→ **Dataset content**
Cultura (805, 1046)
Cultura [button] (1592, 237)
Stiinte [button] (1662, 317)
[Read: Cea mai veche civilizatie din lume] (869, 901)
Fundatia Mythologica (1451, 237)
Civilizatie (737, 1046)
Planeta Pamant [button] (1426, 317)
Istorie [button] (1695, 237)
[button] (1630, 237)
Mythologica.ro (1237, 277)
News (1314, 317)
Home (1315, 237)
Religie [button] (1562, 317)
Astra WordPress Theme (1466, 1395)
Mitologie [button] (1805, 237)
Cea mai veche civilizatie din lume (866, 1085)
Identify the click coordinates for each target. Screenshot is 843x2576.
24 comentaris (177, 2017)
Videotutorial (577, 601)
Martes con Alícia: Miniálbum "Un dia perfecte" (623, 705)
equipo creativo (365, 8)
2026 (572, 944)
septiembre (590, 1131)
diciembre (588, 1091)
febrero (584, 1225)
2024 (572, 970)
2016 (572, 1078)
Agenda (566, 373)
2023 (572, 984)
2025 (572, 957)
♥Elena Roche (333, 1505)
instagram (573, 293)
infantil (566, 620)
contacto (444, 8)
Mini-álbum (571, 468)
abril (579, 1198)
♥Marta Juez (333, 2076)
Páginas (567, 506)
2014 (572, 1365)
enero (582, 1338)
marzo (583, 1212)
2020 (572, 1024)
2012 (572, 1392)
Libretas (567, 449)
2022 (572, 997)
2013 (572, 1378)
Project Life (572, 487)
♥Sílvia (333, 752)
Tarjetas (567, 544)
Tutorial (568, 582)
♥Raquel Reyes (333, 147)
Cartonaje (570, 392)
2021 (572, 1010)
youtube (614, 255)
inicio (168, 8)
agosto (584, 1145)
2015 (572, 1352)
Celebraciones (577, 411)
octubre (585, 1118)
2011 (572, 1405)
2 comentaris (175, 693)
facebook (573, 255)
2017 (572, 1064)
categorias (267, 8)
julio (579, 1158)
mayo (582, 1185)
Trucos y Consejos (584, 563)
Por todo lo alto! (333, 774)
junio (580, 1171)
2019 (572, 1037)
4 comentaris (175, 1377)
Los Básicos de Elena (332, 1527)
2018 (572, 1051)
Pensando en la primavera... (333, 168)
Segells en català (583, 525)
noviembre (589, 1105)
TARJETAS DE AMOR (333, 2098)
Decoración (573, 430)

→ **Directions for this task**
Your task is to restate, word for word, only those lines above that fall between the line holding "Planeta Pamant [button] (1426, 317)" and the line holding "24 comentaris (177, 2017)", inclusive.

→ **Written solution**
Planeta Pamant [button] (1426, 317)
Istorie [button] (1695, 237)
[button] (1630, 237)
Mythologica.ro (1237, 277)
News (1314, 317)
Home (1315, 237)
Religie [button] (1562, 317)
Astra WordPress Theme (1466, 1395)
Mitologie [button] (1805, 237)
Cea mai veche civilizatie din lume (866, 1085)
Identify the click coordinates for each target. Screenshot is 843x2576.
24 comentaris (177, 2017)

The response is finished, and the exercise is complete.